Sha Sha: As the first female CEO of Fonterra Greater China, can you offer some advice to aspiring female managers?
Christina Zhu: Actually, I seldom think of myself as a woman CEO. We shouldn’t dwell on these external labels. The main thing is to follow your heart and take the next step forward. Perhaps the outside world already thinks you’re great, but you should expand your boundaries and uncover life’s possibilities. In a fast-changing era, we must learn to let go of the control-freak mentality. Only then can you gain freedom and maintain a healthy state of mind. Only when you have found self-fulfillment can you strike a balance between career and family, though even this may well be a dichotomy.
Sha Sha: Do you think there are any special advantages to being a female CEO?

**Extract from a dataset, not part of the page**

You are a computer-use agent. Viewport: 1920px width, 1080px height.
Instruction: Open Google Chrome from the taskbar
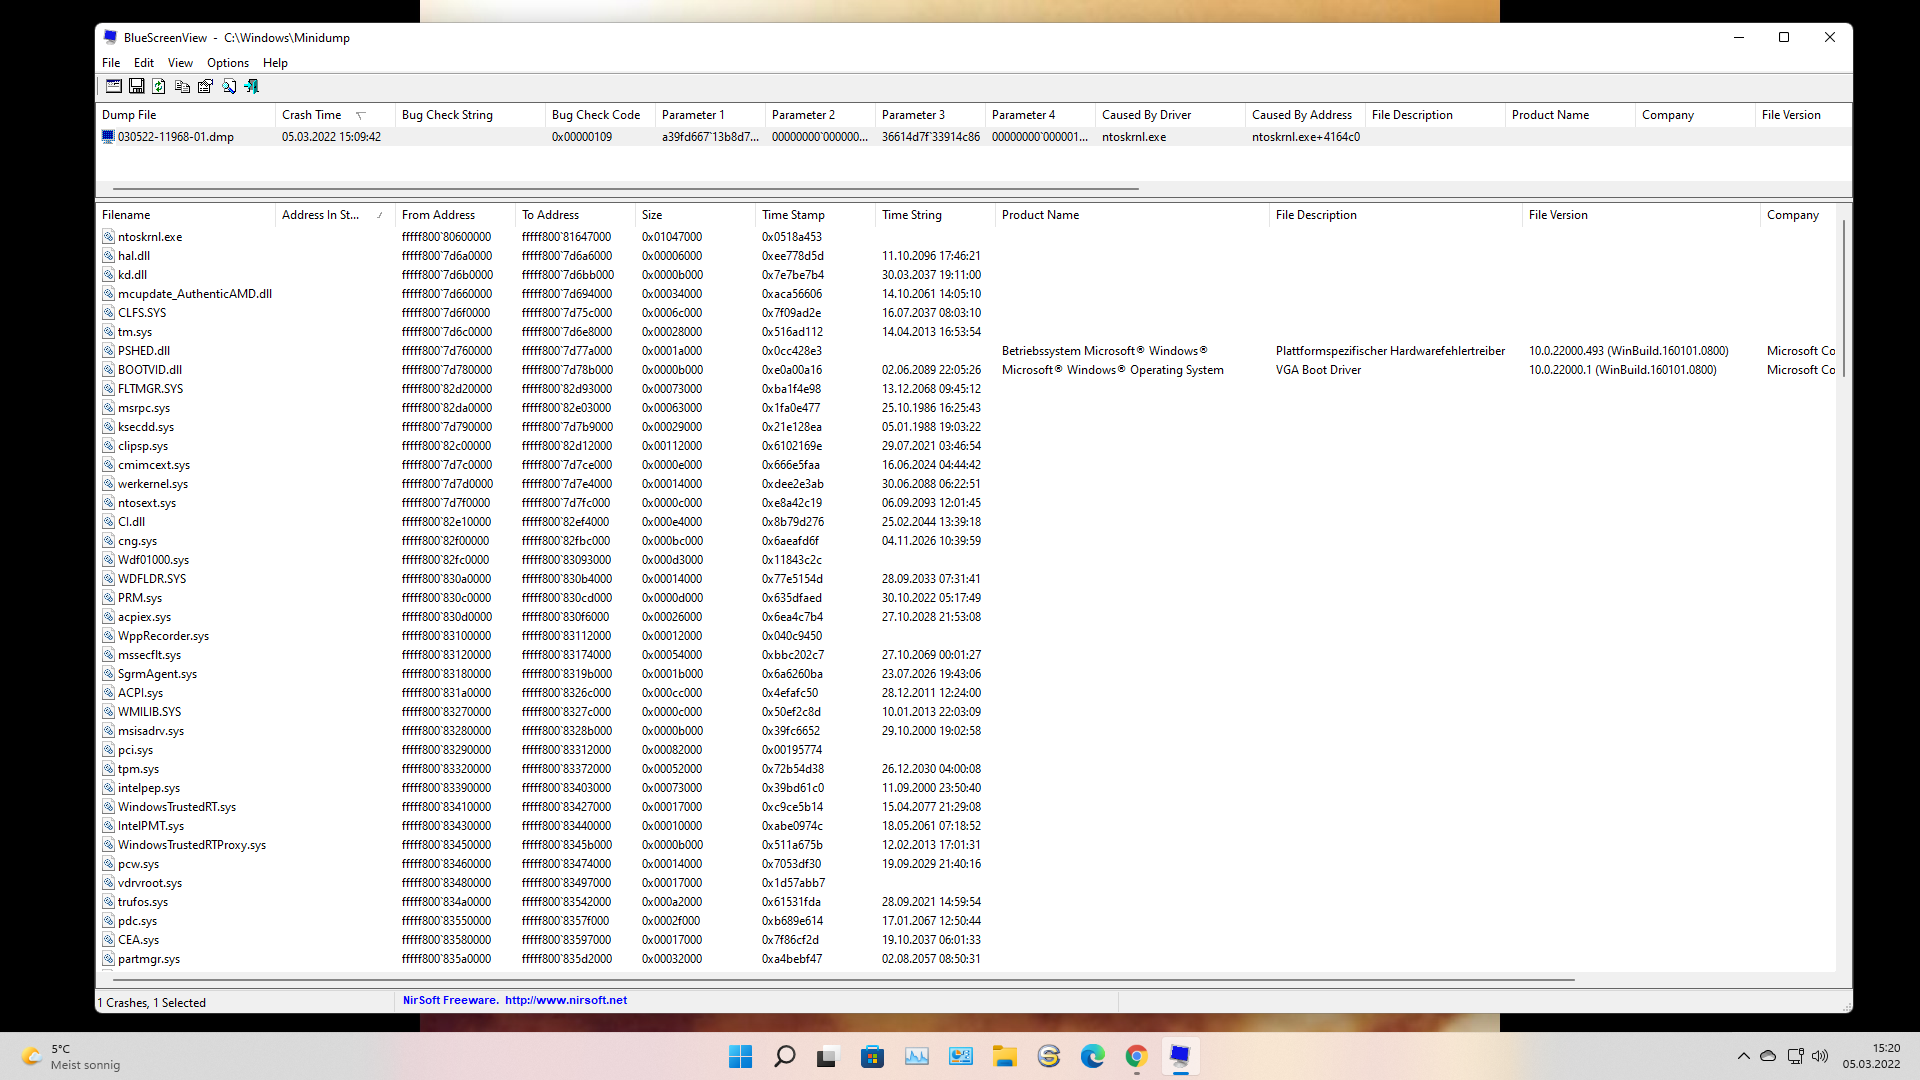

Christina Zhu: I believe new leadership is required in every era, not gendered leadership, mind you, but character-driven leadership. It’s just that certain characteristics are more common to female leaders. I believe there are three key characteristics. The first is intuition. In the past, markets didn’t change a lot. They could be determined and analyzed based on experience and numbers. Now, foresight is more important, and it’s more about intuition and inspiration. The second is collaboration. Whenever people or companies work together, we should have an open mind and work to achieve collaboration, mutual interest, and mutual benefit. The third is tenacity. You must accept that you are not perfect and will often make mistakes, but still must get up every time you fall, continue to persevere even when you lack resources, and lead everyone forward.